5

I have the following strings:

NAME John Nash FROM California

NAME John Nash

I want a regular expression capable of extracting 'John Nash' for both strings.

Here is what I tried

"NAME(.*)(?:FROM)"
"NAME(.*)(?:FROM)?"
"NAME(.*?)(?:FROM)?"

but none of these works for both strings.

Morgan Thrapp
  • 9,748
  • 3
  • 46
  • 67
Dayvid Oliveira
  • 1,157
  • 2
  • 14
  • 34

4 Answers4

5

You can use logical OR between FROM and anchor $ :

NAME(.*)(?:FROM|$)

See demo https://regex101.com/r/rR3gA0/1

In this case after the name it will match FROM or the end of the string.But in your regex since you make the FROM optional in firs case it will match the rest of string after the name.

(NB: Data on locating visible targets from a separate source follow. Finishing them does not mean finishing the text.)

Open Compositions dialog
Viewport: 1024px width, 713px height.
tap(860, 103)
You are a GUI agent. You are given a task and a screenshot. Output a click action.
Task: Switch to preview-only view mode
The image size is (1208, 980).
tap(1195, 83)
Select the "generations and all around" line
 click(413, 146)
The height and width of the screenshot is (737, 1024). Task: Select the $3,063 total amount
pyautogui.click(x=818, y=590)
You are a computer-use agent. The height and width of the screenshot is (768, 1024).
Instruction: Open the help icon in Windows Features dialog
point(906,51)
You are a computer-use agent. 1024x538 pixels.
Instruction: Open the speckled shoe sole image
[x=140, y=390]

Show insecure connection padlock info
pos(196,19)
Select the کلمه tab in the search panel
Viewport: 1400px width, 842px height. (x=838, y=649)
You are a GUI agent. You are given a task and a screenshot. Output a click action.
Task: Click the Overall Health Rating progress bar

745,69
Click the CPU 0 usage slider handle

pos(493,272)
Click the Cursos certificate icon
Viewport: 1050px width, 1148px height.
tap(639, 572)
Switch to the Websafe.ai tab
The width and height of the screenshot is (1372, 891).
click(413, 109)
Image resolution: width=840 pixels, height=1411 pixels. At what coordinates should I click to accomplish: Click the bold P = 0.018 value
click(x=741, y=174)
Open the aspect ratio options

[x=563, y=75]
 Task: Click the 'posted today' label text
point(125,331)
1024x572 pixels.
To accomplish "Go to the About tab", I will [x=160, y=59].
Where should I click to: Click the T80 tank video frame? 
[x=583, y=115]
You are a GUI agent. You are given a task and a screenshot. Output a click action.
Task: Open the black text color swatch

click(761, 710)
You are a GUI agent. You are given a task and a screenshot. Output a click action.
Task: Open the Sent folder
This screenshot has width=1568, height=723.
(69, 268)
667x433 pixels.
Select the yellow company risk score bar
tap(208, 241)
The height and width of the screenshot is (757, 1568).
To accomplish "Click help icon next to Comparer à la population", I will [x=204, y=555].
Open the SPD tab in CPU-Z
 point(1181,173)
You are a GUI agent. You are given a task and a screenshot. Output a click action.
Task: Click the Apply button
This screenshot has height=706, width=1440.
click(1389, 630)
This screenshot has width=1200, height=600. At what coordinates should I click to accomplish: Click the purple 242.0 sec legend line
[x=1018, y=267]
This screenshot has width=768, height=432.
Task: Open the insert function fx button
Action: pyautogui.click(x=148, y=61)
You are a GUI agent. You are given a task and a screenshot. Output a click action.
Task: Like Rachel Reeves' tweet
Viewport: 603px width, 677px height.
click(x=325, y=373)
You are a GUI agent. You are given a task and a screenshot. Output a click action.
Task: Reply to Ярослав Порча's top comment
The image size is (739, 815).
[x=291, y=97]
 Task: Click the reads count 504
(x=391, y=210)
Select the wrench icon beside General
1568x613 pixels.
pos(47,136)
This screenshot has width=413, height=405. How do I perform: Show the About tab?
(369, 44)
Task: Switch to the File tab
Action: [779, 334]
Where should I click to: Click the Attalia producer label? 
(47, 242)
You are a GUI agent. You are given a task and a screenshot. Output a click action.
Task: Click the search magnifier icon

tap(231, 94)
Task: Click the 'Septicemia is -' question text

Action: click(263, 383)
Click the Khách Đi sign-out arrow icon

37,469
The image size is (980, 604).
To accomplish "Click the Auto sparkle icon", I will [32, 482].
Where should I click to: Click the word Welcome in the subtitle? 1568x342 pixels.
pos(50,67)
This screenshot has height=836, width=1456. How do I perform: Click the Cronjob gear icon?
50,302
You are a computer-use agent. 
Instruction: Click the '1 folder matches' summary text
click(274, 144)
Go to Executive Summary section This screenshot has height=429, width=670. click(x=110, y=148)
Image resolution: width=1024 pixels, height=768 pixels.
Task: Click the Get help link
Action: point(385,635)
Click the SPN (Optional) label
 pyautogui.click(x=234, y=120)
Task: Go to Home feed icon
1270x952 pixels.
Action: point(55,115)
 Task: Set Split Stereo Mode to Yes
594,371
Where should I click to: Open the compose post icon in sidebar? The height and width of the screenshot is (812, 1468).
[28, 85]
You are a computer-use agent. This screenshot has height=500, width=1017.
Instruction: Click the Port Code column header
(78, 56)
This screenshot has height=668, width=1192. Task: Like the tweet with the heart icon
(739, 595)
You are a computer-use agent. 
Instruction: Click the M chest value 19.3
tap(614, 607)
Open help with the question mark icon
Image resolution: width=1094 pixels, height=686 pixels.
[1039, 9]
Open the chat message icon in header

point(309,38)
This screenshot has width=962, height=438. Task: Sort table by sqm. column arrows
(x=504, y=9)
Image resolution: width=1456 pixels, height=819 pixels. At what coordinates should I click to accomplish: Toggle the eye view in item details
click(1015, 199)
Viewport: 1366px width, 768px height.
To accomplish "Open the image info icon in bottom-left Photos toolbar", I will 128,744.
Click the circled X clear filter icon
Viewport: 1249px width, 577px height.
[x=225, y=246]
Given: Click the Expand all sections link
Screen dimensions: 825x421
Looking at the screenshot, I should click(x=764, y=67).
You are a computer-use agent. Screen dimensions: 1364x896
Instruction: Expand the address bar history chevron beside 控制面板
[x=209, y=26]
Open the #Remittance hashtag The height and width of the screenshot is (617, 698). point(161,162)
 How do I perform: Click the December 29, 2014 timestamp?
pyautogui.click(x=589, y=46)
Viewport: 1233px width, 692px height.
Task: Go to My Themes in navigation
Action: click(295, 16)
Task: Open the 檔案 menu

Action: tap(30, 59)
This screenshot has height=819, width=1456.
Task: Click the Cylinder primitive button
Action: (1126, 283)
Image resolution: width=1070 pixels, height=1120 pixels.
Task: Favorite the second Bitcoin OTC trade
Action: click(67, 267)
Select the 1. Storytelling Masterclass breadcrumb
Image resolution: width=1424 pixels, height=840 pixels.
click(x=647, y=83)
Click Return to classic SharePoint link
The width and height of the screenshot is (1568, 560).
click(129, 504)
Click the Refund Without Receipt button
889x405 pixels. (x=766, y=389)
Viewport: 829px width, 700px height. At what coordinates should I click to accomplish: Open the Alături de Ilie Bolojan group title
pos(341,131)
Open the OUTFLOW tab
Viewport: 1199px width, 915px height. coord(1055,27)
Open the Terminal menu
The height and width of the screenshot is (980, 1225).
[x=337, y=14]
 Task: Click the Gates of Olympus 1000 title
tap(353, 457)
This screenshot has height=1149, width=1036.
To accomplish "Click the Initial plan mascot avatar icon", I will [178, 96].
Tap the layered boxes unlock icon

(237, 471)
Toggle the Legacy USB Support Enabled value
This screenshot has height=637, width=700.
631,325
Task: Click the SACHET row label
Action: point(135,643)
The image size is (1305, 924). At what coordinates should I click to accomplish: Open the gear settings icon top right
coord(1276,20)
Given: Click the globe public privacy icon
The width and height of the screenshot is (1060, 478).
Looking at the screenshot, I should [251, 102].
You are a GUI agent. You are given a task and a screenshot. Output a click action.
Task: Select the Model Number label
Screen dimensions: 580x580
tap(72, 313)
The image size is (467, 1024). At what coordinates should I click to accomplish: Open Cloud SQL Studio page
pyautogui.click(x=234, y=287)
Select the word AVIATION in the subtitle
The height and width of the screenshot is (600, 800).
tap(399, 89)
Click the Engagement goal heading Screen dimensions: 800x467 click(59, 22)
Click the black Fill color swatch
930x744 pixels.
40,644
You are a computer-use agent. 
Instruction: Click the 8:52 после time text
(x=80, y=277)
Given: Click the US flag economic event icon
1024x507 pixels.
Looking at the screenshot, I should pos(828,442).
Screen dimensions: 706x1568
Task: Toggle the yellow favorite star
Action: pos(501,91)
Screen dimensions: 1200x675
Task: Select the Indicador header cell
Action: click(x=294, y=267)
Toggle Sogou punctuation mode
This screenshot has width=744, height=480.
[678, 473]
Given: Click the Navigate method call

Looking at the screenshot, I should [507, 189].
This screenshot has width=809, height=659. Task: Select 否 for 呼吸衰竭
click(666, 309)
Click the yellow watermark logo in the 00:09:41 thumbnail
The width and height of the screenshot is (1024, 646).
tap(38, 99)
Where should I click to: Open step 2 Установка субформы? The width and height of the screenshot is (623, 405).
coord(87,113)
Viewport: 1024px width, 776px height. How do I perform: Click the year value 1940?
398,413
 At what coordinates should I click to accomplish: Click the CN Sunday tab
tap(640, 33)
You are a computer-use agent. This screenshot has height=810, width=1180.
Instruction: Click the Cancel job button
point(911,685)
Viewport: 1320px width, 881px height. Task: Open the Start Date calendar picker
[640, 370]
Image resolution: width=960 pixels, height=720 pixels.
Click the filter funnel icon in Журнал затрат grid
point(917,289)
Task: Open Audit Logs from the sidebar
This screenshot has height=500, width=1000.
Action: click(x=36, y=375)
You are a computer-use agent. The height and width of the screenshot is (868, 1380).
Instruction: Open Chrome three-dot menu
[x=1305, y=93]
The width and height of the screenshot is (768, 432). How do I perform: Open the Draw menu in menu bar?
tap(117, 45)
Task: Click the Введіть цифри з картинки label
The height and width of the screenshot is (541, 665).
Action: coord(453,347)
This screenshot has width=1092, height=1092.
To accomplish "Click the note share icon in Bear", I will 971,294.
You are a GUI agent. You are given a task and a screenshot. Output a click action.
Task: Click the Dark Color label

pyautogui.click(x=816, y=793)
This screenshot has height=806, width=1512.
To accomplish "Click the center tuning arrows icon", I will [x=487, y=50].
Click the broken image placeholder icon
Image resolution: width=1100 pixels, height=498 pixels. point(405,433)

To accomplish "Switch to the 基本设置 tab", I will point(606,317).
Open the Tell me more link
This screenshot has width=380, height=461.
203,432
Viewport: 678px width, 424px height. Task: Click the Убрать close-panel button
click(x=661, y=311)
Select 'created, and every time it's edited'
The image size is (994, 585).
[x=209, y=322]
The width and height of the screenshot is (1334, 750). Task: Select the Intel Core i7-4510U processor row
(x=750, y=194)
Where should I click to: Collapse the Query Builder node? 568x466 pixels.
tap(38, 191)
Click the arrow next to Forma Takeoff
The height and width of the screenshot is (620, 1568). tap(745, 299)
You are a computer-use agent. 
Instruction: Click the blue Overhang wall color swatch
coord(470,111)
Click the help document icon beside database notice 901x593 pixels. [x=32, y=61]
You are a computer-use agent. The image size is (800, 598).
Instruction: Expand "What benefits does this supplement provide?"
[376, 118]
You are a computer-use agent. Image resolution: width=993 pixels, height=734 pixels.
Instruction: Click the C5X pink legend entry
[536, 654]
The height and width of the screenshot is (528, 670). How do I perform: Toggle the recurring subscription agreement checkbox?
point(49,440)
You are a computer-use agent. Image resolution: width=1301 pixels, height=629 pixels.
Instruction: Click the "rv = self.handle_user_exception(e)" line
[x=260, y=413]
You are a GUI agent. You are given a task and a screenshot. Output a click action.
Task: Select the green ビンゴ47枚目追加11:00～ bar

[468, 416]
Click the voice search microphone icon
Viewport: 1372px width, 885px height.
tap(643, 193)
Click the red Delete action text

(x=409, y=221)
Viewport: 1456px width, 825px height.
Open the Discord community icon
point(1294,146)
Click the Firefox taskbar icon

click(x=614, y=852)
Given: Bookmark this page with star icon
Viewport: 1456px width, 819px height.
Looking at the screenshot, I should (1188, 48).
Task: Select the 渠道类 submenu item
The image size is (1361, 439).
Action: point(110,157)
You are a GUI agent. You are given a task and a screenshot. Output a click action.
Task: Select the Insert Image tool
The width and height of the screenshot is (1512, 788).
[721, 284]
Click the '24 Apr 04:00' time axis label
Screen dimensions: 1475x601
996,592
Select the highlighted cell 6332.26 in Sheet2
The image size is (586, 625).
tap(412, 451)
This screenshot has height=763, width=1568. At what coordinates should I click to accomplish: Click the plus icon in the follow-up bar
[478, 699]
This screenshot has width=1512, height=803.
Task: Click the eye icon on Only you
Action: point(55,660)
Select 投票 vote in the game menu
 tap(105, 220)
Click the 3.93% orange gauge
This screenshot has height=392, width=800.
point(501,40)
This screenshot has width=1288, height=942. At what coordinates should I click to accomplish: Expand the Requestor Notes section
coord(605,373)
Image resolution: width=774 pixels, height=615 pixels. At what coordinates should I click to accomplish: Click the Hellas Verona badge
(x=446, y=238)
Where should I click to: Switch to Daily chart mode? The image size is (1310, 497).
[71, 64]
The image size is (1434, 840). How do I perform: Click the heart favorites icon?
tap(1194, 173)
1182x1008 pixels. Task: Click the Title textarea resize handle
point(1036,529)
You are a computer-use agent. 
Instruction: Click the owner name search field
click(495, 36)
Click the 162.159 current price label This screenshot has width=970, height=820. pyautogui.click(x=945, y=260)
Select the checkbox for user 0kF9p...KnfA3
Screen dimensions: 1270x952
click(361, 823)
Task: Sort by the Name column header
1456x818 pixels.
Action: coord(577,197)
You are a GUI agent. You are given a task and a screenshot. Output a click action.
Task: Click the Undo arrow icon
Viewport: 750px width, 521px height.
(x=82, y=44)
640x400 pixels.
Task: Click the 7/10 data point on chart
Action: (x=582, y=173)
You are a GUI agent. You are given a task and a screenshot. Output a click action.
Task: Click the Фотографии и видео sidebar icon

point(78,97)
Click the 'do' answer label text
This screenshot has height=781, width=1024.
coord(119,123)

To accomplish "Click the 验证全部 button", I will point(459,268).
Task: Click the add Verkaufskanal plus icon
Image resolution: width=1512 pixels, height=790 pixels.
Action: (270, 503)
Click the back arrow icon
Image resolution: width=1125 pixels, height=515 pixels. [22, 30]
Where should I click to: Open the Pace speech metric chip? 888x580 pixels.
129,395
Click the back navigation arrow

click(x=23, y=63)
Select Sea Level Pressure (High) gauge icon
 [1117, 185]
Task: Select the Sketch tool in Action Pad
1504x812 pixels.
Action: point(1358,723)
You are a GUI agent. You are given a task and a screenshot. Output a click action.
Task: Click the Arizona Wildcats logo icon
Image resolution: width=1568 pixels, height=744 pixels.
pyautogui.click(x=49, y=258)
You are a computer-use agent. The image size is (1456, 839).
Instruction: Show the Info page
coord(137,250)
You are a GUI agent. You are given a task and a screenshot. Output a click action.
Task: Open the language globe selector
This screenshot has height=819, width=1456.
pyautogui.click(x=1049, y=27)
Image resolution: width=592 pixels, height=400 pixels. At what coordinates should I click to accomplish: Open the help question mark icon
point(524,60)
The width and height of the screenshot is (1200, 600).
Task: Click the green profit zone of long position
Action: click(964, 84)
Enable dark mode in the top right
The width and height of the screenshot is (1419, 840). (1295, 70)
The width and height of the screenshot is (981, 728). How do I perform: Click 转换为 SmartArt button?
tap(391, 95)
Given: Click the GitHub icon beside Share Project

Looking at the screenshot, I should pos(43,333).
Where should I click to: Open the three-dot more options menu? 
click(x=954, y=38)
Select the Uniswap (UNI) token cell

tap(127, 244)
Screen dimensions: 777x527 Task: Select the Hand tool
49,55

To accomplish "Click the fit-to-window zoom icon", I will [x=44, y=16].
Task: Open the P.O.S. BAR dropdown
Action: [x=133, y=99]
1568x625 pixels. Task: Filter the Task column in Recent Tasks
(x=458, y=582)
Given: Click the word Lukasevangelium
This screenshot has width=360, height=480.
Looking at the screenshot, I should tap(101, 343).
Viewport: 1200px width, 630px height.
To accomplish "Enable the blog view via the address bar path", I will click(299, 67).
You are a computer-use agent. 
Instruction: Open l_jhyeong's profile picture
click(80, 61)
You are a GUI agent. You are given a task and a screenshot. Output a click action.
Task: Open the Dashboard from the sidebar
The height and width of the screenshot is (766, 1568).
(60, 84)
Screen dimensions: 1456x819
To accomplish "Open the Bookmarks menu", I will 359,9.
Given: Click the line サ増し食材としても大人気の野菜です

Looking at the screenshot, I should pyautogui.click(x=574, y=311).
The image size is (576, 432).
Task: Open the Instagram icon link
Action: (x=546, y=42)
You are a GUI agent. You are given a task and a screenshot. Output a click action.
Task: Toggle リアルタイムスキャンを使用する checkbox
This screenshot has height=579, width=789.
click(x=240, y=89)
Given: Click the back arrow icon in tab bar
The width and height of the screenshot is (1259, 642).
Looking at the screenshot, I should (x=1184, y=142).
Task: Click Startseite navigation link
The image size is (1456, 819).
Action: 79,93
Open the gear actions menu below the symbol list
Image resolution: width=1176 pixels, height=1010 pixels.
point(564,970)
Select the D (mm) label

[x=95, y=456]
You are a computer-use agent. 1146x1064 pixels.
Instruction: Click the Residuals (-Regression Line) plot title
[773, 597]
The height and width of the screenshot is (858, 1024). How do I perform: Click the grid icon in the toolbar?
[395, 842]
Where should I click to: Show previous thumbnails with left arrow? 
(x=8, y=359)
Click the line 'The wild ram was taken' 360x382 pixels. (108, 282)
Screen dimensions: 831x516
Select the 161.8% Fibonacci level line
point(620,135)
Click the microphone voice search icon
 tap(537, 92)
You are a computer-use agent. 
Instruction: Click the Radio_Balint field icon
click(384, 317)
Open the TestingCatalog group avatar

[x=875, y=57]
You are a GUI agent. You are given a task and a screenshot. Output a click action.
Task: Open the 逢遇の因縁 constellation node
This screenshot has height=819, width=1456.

If you want to use a more general regex you better to create your regex based on your name possibility shapes for example if you are sure that your names are create from 2 word you can use following regex :

NAME\s(\w+\s\w+)

Demo https://regex101.com/r/kV2eB9/2

Mazdak
  • 105,000
  • 18
  • 159
  • 188
2

Make the second part of the string optional (?: FROM.*?)?, i.e.:

NAME (.*?)(?: FROM.*?)?$

MATCH 1
1.  [5-14]  `John Nash`
MATCH 2
1.  [37-46] `John Nash`
MATCH 3
1.  [53-66] `John Doe Nash`

Regex Demo
https://regex101.com/r/bL7kI2/2

Pedro Lobito
  • 94,083
  • 31
  • 258
  • 268
0
 r'^\w+\s+(\w+\s+\w+) - word at start of string
 follows by one or more spaces and
 two words and at least one space between them

with open('data', 'r') as f:
    for line in f:
      mo =   re.search(r'^\w+\s+(\w+\s+\w+)',line)
      if mo:
        print(mo.group(1))

John Nash
John Nash
LetzerWille
  • 5,355
  • 4
  • 23
  • 26
0

You can do without regex:

>>> myStr = "NAME John Nash FROM California"
>>> myStr.split("FROM")[0].replace("NAME","").strip()
'John Nash'
Mayur Koshti
  • 1,794
  • 15
  • 20